Mozilla 2/XPCOM and Binary Embedding
NOTE: This document is a writeup of things that bsmedberg has been thinking. It is not (yet) a decision, only a proposal. Discussion of this document should be directed to the mozilla.dev.platform mailing list.
XPCOM is currently being used in native code by both embedders and extension authors. This is possible because XPCOM has methods to expose both stable (frozen) and unstable APIs using a stable ABI in ways that are safe to link against and, if proper precautions are taken, can be used in multiple versions of mozilla-based products.
NOTE: The scripted reflection of the XPCOM object model will remain almost exactly as it is today. Components.classes, Components.interfaces, registering various objects using categories and contracts, etc will not change. This document is only discussing XPCOM used from binary code.
In Mozilla 2, the nature of XPCOM is changing significantly. It will no longer expose a stable ABI. For example:
- XPCOM Interfaces will no longer be reference-counted. Instead, XPCOM objects will be garbage-collected. nsISupports is being changed to inherit from MMgc::GCFinalizable, which is not stable by design.
- In future versions, the requirements placed upon XPCOM objects may change. For instance, for Mozilla 2 XPCOM objects will be conservatively scanned by default. In future versions, objects may be required to implement a custom-mark routine or provide a bitmap of GC pointers to mark.
- The XPCOM string classes will be changing: see Mozilla 2/Strings
Therefore, I do not believe it is a good idea to encourage embedders or extension authors to continue to use binary XPCOM, and we should encourage or require alternate solutions.
In order to actively move away from "binary XPCOM", we will need to solve the following use cases:
Extensions and XR applications
Extension authors can write most of their application in JS. However, they may still need the ability to interact with native code. This is important so that they can use
- precompiled external libraries (imagemagick)
- perform operations in native code which would be too slow in JS
Embedders need to bootstrap gecko inside some binary application. This application may be a browser (Epiphany) or a specialty application which needs some browsing/internet capabilities (a feed reader, perhaps).
The current solutions for embedding:
- gtkmozembed (Linux)
- Mozilla ActiveX control (Windows)
- CHBrowserView (Camino)
- custom bootstrap using XPCOM
While the current embedding APIs provide some limited functionality, almost all embedders currently must use XPCOM to achieve more complex goals, for example:
- customizing prompts displayed to the user (nsIPromptService)
- providing custom UI (download manager)
- providing correct security UI
Many of these techniques rely on unstable APIs and break between major releases of Mozilla, and some even between minor releases.

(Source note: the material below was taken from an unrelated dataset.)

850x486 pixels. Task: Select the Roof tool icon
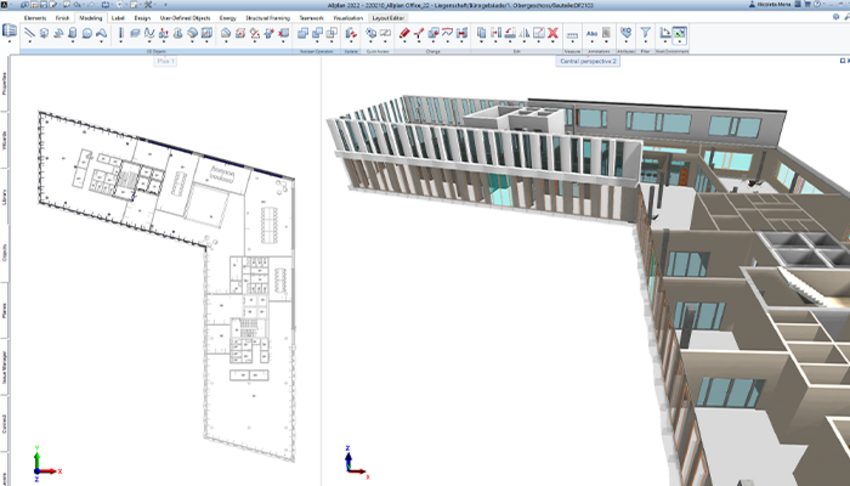tap(103, 33)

This relegates embedders to a second-class position that is frustrating for everyone involved.
I believe that we should revamp our embedding APIs so that a full set of functionality is provided, i.e. everything needed by Epiphany and various mobile-device embedders using the Mozilla platform.

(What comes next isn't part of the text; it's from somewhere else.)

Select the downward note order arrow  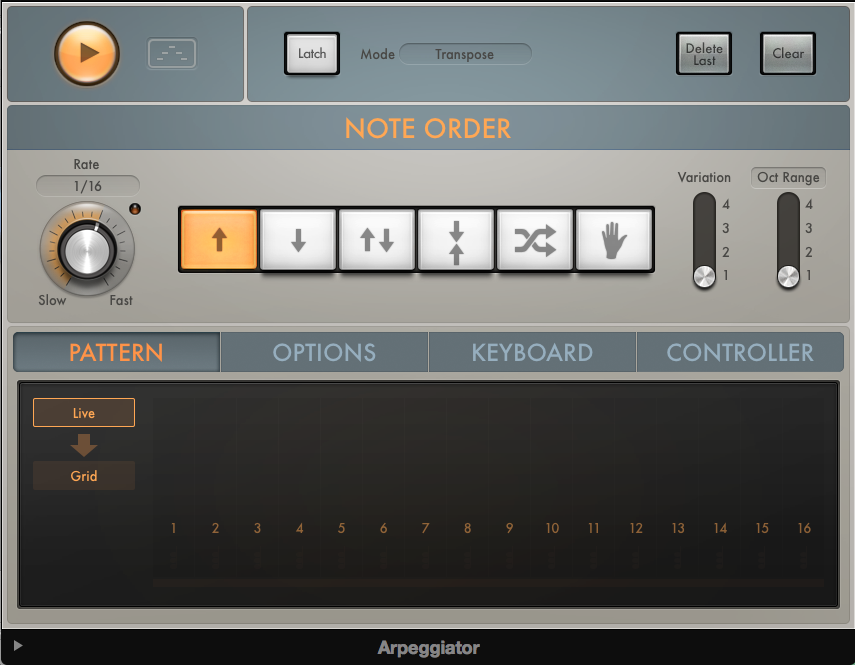[x=297, y=239]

There are at least two possible paths here:
- Provide a single embedding API for all platforms, probably declared in C++
- Provide a different embedding API for each platform (fix gtkmozembed, activex control, chbrowserview)
In either case, we should not only implement these embedding APIs, but actively test them using the same unit-test infrastructure as the rest of our tree. This will go a long way to avoid accidental breakage or obsolescence.
In either case, I think that if embedders need access to individual DOM elements, that should be exposed through the scriptable NPAPI object interface. The advantages of this interface are:
- Already implemented
- provides simple access to a wide range of DOM objects and properties
Should XPCOM still be available to extensions or embedders that absolutely require it, with the knowledge that it is and will remain an unstable binary API?
There are significant costs of usably exposing C++ APIs through a shared library interface, even if we don't promise any binary compatibility. Every function in libxul that calls an exported function pays a price in terms of PIC code and startup time.
In addition, we may be able to make more dramatic changes to the Mozilla binary code if we don't have to expose any of it directly to the outside world. Many methods are currently virtual simply because that's the necessary structure of an XPCOM interface called across DLL boundaries. If xpconnect no longer operates on XPCOM interfaces (at least in the common case) many virtual methods can be made non-virtual. This means however that to access these C++ methods from outside the DSO you would either have to explicitly export the class.
If we decide to continue to expose XPCOM interfaces for the time being, I believe it should be seen as a compatibility crutch until other solutions such as js-ctypes and native embedding APIs are completely usable.